Edit the entries from the line containing "Click the printer icon in bottom toolbar" through the line containing "coord(1346,33)" by replacing "printer icon" with "print button", leaving everything else unchanged. Output only those lines.

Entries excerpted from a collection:
=====

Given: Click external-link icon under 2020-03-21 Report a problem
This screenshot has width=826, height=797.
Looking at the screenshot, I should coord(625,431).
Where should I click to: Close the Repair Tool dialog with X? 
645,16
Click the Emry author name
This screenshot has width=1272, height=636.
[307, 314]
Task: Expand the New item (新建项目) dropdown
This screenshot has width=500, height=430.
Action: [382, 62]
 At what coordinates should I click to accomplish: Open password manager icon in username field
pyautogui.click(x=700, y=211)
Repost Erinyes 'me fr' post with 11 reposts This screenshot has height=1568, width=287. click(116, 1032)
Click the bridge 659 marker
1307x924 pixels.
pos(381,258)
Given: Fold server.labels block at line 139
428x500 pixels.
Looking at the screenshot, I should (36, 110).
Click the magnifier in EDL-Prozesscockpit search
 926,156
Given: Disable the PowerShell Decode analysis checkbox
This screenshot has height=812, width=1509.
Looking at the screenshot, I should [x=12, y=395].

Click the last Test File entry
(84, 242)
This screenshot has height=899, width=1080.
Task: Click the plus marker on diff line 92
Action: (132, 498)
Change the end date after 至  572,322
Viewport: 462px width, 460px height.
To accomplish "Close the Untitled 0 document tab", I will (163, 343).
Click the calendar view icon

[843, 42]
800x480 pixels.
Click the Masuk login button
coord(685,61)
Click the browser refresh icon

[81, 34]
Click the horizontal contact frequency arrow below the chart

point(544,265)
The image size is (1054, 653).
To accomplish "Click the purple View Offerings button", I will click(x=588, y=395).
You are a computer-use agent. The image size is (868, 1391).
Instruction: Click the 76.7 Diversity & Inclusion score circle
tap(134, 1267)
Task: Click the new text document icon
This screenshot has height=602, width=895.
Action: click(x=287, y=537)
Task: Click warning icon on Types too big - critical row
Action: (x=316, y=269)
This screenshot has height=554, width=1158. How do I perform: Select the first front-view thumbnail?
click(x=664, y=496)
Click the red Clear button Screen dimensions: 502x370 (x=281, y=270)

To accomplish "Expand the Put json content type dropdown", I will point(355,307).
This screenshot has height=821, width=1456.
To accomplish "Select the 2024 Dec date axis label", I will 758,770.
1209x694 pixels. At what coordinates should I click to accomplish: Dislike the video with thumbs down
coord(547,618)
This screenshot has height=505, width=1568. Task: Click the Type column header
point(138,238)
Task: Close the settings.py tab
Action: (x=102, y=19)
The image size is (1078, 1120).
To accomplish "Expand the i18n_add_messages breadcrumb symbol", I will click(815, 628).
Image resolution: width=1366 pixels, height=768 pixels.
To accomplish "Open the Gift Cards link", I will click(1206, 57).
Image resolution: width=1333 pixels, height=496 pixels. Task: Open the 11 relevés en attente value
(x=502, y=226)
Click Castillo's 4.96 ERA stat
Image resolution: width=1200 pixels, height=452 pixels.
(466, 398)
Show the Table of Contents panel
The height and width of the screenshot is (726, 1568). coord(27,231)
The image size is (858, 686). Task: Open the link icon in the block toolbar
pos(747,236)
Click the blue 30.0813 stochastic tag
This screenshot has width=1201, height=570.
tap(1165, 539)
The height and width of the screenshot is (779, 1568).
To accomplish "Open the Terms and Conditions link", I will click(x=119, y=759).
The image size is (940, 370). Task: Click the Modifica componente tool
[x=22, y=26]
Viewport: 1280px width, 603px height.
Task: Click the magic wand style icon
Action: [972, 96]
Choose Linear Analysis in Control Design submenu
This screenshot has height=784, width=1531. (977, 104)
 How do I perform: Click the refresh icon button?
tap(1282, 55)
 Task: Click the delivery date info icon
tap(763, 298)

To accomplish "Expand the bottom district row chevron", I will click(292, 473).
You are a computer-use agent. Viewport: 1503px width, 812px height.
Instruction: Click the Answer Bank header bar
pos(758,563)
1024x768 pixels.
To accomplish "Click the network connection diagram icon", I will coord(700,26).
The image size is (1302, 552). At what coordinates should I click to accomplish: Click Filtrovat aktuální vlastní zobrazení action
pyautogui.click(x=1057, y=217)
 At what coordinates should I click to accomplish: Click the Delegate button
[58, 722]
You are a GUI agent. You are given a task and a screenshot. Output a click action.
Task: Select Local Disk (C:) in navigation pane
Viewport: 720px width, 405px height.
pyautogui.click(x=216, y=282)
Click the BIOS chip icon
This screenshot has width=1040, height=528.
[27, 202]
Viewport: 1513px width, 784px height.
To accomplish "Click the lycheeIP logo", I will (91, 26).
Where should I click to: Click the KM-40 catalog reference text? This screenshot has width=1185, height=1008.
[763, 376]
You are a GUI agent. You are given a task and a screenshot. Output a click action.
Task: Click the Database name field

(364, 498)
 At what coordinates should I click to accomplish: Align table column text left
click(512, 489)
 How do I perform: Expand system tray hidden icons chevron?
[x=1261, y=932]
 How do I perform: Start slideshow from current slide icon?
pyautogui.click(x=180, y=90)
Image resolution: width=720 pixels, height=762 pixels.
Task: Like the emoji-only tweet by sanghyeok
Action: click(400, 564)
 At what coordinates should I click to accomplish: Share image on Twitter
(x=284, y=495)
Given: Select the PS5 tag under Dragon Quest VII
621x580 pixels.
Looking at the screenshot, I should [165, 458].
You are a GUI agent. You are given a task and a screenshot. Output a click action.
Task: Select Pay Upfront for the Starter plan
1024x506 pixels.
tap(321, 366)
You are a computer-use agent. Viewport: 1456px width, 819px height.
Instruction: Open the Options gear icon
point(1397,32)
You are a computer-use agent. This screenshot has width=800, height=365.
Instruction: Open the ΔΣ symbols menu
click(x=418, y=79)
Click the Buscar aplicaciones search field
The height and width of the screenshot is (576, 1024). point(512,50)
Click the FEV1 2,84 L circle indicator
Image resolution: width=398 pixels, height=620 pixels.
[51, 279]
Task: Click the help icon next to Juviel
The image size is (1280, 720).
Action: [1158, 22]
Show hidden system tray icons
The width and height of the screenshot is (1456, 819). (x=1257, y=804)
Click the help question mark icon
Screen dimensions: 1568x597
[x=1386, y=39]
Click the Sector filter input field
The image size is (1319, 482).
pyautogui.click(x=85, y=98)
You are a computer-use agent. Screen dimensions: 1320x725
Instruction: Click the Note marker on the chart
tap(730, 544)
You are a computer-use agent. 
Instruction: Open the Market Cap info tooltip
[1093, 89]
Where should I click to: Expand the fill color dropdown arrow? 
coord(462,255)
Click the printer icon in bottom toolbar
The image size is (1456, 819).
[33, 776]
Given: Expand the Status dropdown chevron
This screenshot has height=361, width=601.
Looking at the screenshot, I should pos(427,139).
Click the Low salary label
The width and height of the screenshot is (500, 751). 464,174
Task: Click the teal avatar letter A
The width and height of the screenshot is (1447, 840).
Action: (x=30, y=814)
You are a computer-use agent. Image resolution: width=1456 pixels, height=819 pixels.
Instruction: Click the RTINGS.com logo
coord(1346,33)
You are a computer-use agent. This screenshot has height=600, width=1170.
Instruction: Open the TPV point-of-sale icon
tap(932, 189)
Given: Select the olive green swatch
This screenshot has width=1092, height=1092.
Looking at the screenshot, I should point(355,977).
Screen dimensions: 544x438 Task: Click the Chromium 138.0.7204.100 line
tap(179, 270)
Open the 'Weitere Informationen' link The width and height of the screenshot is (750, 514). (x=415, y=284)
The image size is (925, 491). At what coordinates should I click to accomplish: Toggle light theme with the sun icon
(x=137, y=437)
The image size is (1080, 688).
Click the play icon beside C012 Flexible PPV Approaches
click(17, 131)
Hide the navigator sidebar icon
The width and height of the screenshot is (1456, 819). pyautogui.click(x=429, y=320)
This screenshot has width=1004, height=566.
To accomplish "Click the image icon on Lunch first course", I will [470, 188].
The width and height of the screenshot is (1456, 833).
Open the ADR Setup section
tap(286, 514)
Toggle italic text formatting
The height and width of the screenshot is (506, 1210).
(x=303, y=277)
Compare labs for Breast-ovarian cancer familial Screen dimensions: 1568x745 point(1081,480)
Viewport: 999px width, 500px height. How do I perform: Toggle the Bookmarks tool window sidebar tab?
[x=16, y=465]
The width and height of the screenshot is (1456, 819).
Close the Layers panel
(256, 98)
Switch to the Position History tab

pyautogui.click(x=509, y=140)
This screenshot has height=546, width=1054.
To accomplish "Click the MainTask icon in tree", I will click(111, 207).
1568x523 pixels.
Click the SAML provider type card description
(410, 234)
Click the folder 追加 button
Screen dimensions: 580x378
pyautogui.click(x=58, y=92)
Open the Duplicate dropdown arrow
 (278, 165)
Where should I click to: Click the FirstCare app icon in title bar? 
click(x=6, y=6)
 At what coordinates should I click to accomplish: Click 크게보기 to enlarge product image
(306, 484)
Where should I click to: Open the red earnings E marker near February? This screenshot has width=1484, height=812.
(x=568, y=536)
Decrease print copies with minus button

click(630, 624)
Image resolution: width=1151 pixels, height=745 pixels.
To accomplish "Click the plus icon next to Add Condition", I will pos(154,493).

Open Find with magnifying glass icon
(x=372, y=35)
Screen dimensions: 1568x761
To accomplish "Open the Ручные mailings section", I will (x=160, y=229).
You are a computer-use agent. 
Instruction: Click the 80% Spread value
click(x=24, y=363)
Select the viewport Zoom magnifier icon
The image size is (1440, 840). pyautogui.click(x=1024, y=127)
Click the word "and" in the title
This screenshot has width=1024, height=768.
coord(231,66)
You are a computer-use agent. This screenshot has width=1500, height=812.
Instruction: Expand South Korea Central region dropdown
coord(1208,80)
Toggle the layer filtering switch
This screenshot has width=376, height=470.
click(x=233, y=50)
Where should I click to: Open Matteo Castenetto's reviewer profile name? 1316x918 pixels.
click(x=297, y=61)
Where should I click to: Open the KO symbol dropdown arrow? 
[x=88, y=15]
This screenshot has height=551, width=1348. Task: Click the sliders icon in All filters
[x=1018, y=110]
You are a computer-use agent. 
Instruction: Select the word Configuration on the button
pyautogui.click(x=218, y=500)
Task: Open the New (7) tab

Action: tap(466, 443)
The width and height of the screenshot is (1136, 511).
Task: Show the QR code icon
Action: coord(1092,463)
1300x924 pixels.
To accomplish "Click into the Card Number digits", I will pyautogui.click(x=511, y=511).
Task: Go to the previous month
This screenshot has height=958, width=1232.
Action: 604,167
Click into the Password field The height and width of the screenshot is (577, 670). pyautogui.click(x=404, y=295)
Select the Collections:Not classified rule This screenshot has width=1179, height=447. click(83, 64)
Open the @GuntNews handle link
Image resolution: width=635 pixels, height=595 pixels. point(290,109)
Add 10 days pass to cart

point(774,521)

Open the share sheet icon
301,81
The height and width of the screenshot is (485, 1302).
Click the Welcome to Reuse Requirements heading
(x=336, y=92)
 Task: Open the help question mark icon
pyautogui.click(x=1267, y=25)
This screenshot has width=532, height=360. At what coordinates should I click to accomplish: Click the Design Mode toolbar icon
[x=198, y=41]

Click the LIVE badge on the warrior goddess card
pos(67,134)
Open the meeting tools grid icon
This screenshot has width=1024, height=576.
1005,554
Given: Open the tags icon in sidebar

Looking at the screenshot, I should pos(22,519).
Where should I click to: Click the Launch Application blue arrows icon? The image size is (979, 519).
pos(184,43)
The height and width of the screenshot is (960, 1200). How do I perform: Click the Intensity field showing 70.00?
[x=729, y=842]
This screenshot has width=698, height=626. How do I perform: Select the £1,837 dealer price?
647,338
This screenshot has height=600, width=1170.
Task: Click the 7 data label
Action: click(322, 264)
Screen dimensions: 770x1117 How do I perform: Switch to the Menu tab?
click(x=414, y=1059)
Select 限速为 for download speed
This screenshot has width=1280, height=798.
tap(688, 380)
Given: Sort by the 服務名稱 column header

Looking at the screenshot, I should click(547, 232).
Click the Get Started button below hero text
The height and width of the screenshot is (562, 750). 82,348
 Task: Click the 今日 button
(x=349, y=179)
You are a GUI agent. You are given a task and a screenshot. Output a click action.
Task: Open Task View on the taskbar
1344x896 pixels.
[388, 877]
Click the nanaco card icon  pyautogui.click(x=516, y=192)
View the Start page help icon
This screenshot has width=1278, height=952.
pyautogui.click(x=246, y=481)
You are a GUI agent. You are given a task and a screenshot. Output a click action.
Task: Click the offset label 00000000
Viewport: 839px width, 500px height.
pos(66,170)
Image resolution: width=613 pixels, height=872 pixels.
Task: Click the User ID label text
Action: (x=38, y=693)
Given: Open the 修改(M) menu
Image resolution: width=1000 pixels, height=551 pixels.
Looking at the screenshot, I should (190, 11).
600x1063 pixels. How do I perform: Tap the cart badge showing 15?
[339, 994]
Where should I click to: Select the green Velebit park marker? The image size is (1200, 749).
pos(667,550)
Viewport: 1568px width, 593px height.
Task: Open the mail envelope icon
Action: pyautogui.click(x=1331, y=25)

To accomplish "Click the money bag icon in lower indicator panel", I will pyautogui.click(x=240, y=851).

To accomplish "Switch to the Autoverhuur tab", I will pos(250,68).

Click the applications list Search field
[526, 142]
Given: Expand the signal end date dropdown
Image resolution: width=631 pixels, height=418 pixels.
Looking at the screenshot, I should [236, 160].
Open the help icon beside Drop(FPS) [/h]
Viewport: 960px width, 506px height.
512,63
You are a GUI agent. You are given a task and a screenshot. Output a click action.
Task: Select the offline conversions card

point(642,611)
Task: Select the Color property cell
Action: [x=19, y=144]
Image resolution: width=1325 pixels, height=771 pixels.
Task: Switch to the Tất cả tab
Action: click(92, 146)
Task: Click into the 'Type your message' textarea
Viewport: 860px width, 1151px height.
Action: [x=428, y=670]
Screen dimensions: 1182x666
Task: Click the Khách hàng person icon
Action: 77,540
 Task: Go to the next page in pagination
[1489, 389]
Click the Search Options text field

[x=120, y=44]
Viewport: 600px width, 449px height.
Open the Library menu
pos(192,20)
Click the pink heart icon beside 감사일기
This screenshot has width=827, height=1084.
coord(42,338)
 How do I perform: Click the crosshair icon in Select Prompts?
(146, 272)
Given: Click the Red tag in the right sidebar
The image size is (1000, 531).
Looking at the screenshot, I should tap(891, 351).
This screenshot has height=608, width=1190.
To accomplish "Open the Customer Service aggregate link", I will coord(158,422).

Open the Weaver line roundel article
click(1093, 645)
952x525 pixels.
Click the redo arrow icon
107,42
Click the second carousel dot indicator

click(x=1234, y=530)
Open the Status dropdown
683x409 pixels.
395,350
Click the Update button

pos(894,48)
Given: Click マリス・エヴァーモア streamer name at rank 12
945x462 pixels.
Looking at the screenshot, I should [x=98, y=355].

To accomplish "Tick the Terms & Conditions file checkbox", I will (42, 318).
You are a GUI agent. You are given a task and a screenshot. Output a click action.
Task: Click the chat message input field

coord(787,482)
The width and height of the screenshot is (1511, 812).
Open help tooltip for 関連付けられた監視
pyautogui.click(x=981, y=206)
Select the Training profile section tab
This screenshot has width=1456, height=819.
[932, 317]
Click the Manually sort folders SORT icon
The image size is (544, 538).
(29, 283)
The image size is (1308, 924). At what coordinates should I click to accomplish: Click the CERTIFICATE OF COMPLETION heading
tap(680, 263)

=====

* Full response *
Click the print button in bottom toolbar
The image size is (1456, 819).
[33, 776]
Given: Expand the Status dropdown chevron
This screenshot has height=361, width=601.
Looking at the screenshot, I should pos(427,139).
Click the Low salary label
The width and height of the screenshot is (500, 751). 464,174
Task: Click the teal avatar letter A
The width and height of the screenshot is (1447, 840).
Action: (x=30, y=814)
You are a computer-use agent. Image resolution: width=1456 pixels, height=819 pixels.
Instruction: Click the RTINGS.com logo
coord(1346,33)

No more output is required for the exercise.